Esplosioni all’interno della riserva naturale dell’Organ Pipe Cactus National Monument, protetta dall’Unesco, in Arizona, che colpiscono anche antichi siti di sepoltura dei nativi americani. Ad autorizzarlo è stata l’amministrazione guidata da Donald Trump allo scopo di costruire quasi 70 chilometri del muro di separazione tra Stati Uniti e Messico, fortemente voluto dal presidente americano. Dopo la denuncia delle comunità locali e delle associazioni, anche le autorità hanno confermato che “esplosioni controllate” sono già iniziate nella zona. Niente hanno potuto le leggi a tutela dei beni culturali e paesaggistici, visto che il tycoon ha invocato motivazioni di sicurezza nazionale.

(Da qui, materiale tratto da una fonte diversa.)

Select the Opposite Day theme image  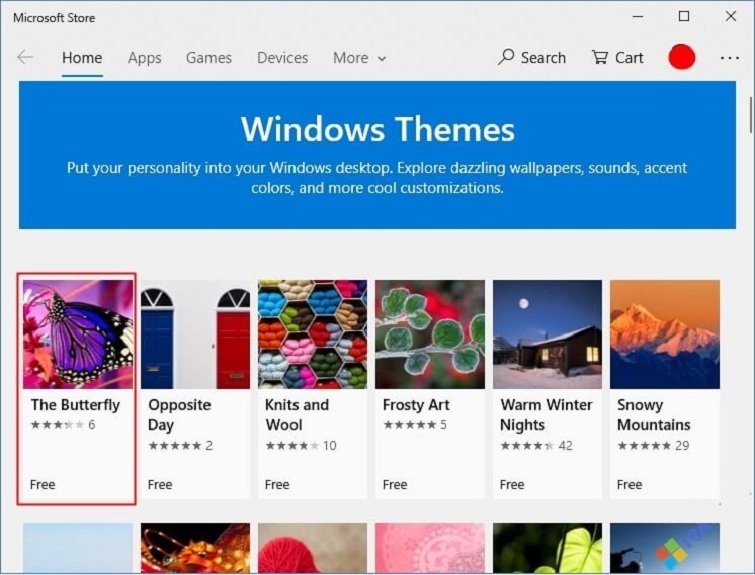[195, 334]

A esporsi per primo contro la decisione dell’amministrazione è stato Raul Grijalva, Deputato democratico dell’Arizona a capo del Comitato sulle risorse naturali della Camera, che ha parlato di un atto “sacrilego”, spiegando che le autorità non si sono nemmeno preoccupate di avvertire la tribù locale Tohono O’odham. È proprio in questi luoghi, ha poi spiegato, che i nativi americani locali seppellivano i corpi dei rivali Apache, in segno di rispetto. Ed è sempre in quell’area che sono stati ritrovati manufatti risalenti a 10mila anni fa.

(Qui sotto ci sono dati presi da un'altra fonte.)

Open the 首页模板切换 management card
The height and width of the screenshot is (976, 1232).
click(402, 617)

A preoccupare i movimenti ambientalisti, però, non sono solo i danni ai siti di sepoltura, ma anche quelli alle falde acquifere e le conseguenze sulle specie selvatiche che popolano la zona desertica, diventata famosa perché esempio di ecosistema intatto tipico del deserto del Sonora. E ad essere distrutti, hanno riferito i locali, sono stati anche degli antichi cactus che caratterizzano l’area e che per i nativi rappresentano la reincarnazione dei propri avi.